» **Consignes**
1. Reproduisez fidèlement le passage de l'article sur Dan Marino compris entre « [histoire] Dan Marino » et « à sa légende. », bornes incluses.
2. Dans l'article sur Dan Marino, quelle équipe de baseball le sélectionne au 4e tour de la draft amateur à la fin de ses années de lycée ?

» **Document source**
[histoire] Dan Marino : le roi sans couronne

Le 20 janvier 1985 aurait pu être le jour de son sacre, à lui, le Dauphin qui prétendait au trône. Au Stanford Stadium, sur les terres du roi en personne,...

Le 20 janvier 1985 aurait pu être le jour de son sacre, à lui, le Dauphin qui prétendait au trône. Au Stanford Stadium, sur les terres du roi en personne, Joe Montana. Mais sa couronne, jamais il ne la touchera. Ce soir là, dans la douceur californienne, Dan Marino laisse filer sa plus belle chance de toucher au Graal. Sa seule. Il demeurera à jamais un héros sans couronne. Une ligne de moins à son palmarès, une page de plus à sa légende.

Forgé dans l’acier

Loin du soleil de Miami, c’est dans la grisaille de la ville des métallos qu’il bâtit les fondations de son mythe. À Pittsburgh, c’est au baseball qu’il se consacre à ses débuts. Mais loin de bouder le football et en fan invétéré des Steelers, il est nommé All-American avec son lycée. Ses talents de passeur font déjà tourner les têtes. Et quand vient le temps de quitter la Central Catholic High School en 1979, il décline l’invitation des Kansas City Royals, qui le sélectionnent au 4e tour de la draft amateur, et choisit l’effervescence du football universitaire. Direction : Pittsburgh… Dès son année de freshman, Dan Marino est rapidement investi titulaire et se met les fans des Panthers dans la poche en terrassant les rivaux ancestraux de Penn State et West Virginia. Deux succès en guise d’amuse-gueules. Car le meilleur reste à venir. Du haut de son mètre 93, il exploite à merveille la puissance de son bras pour étirer et mieux déchirer les défenses. Après une saison achevée au 2e rang national en 1980, les Panthers passent le plus clair de la campagne 81 au sommet des rankings. Dan Marino se présente au Sugar Bowl avec le plein de confiance et ne déçoit pas. Face aux Bulldogs de Georgia, il lance le touchdown de la gagne dans la dernière minute. Le quarterback clôt ses trois premières saisons avec un bilan de 33-3.

L’année suivante, patatras. Sous les ordres d’un nouveau coach, Marino et compagnie ne sont plus aussi dominants. La transition s’opère mal et Pitt s’incline à 3 reprises. Autant qu’au cours des 3 années précédentes ! Le Cotton Bowl Classic leur échappe sous les coups de boutoir du « Pony Express » de la Southern Methodist University, Eric Dickerson et Craig James. Une saison en demi teinte qui vient quelque peu ternir le CV de Dan au moment d’aborder la draft. Et si seulement il n’y avait que ça. En plus d’une cuvée riche en talent cette année-là, le passeur des Panthers doit composer avec d’autres soucis : des rumeurs de consommation de drogue. Aucune preuve ne viendra appuyer ces allégations, mais trop tard, le mal est fait. Résultat, cinq quarterbacks seront sélectionnés avant lui. Parmi eux, Jim Kelly et John Elway. Rien que ça. Les Jets préfèrent Ken O’Brien au natif de Pittsburgh, un joueur dont même Dan Marino ignorait l’existence. Avec le 27e choix général, Don Shula ne se pose guère de question et se dote de son franchise quarterback, convaincu que, snobé par tant d’équipes, il aurait à cœur « de montrer à toutes ces franchises l’erreur qu’elles avaient commise. »

(Enregistrements extraits)
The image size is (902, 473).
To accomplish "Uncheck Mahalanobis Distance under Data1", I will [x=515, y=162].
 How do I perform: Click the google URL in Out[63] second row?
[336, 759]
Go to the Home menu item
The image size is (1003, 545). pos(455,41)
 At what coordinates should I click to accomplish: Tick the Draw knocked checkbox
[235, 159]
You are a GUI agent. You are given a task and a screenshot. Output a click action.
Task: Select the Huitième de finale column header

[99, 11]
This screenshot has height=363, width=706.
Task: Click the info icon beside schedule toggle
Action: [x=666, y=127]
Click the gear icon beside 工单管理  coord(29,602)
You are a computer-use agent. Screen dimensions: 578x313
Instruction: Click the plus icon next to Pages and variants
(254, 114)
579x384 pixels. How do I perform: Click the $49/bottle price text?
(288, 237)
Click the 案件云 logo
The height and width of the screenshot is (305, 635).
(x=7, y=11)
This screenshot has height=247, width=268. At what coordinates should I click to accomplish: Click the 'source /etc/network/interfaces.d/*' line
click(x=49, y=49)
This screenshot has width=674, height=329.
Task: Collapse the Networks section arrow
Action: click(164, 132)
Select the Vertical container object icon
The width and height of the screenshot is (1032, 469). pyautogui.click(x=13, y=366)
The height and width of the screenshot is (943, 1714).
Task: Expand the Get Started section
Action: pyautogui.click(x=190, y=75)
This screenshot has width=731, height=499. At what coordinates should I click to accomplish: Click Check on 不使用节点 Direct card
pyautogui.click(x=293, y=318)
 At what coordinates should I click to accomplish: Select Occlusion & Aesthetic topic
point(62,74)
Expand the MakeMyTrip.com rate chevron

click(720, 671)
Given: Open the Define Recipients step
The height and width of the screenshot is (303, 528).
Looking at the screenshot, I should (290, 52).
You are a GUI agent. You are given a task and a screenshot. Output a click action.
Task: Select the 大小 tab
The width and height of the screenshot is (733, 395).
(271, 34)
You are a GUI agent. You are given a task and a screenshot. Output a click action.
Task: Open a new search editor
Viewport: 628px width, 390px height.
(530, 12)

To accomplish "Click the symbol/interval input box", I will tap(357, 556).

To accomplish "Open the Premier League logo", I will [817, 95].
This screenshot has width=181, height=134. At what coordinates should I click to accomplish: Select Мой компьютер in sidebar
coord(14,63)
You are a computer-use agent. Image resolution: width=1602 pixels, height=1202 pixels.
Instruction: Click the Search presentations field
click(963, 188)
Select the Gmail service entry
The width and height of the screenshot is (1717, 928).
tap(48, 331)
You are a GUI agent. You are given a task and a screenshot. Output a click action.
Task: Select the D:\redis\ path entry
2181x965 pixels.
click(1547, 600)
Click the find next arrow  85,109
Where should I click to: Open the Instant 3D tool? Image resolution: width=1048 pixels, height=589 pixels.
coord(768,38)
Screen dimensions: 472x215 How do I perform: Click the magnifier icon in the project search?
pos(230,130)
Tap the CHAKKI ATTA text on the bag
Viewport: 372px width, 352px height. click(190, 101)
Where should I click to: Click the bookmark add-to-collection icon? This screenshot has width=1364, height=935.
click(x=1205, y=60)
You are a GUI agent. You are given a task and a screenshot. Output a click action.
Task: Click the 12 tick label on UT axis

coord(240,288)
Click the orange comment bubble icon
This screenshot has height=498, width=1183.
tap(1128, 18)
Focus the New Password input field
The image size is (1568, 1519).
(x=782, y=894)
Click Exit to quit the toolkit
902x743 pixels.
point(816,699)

» **Réponses correctes**
1.
[histoire] Dan Marino : le roi sans couronne

Le 20 janvier 1985 aurait pu être le jour de son sacre, à lui, le Dauphin qui prétendait au trône. Au Stanford Stadium, sur les terres du roi en personne,...

Le 20 janvier 1985 aurait pu être le jour de son sacre, à lui, le Dauphin qui prétendait au trône. Au Stanford Stadium, sur les terres du roi en personne, Joe Montana. Mais sa couronne, jamais il ne la touchera. Ce soir là, dans la douceur californienne, Dan Marino laisse filer sa plus belle chance de toucher au Graal. Sa seule. Il demeurera à jamais un héros sans couronne. Une ligne de moins à son palmarès, une page de plus à sa légende.

2. Les Kansas City Royals.